** Task objective **
Beginning at the line containing "Task: Click the Login button" in the material below and ending at the line containing "Viewport: 1080px width, 401px height.", return each line exactly and add nothing.

** Material to process **
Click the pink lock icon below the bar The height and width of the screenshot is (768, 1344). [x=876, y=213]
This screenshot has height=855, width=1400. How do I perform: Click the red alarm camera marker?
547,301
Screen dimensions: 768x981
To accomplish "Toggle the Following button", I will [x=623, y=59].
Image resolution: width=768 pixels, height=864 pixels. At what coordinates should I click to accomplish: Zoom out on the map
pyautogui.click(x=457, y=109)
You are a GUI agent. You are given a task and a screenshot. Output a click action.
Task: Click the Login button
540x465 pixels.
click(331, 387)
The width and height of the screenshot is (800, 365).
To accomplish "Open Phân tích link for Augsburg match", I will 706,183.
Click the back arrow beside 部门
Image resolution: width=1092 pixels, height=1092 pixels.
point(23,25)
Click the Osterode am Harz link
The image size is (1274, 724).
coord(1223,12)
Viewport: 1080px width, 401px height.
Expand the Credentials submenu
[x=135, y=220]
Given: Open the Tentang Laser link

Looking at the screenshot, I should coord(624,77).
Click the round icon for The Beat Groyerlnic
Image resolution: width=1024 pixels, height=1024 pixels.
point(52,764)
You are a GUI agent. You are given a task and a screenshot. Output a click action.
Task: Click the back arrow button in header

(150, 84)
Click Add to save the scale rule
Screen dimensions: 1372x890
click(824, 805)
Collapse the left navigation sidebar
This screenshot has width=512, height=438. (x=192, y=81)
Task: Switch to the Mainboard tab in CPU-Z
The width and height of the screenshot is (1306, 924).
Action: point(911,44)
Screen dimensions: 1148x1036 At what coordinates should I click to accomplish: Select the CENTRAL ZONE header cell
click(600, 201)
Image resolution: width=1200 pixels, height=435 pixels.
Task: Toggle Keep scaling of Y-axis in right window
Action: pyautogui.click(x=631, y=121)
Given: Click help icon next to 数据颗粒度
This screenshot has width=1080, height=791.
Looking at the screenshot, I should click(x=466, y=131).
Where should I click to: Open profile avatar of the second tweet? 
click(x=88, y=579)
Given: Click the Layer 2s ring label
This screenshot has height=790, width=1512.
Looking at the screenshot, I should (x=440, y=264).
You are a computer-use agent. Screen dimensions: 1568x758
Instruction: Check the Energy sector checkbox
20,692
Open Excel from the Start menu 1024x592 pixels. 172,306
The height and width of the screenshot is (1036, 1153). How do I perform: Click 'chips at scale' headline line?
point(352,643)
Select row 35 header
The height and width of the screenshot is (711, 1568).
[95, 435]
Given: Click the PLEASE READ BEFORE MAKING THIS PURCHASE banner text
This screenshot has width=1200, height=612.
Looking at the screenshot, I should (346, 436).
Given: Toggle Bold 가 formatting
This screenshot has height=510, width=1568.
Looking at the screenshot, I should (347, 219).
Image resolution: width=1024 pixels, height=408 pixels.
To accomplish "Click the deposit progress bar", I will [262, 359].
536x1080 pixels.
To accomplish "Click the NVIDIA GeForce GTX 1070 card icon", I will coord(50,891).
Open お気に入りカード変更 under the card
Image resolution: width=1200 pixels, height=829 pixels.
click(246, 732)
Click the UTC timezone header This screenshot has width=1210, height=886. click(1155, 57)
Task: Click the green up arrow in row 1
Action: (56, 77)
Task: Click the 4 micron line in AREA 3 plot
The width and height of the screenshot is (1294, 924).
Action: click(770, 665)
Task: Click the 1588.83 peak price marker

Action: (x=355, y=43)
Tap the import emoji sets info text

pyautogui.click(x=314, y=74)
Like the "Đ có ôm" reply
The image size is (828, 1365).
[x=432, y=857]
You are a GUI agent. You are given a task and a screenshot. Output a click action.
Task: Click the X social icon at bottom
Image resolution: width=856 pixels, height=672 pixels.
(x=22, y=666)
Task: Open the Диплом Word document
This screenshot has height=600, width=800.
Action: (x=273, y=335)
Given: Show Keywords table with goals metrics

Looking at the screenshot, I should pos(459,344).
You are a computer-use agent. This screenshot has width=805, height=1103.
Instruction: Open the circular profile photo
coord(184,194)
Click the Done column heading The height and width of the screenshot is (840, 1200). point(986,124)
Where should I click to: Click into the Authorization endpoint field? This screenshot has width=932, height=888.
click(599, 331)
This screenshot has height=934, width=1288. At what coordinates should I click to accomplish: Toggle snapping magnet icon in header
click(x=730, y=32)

** Output for this exercise **
Task: Click the Login button
540x465 pixels.
click(331, 387)
The width and height of the screenshot is (800, 365).
To accomplish "Open Phân tích link for Augsburg match", I will 706,183.
Click the back arrow beside 部门
Image resolution: width=1092 pixels, height=1092 pixels.
point(23,25)
Click the Osterode am Harz link
The image size is (1274, 724).
coord(1223,12)
Viewport: 1080px width, 401px height.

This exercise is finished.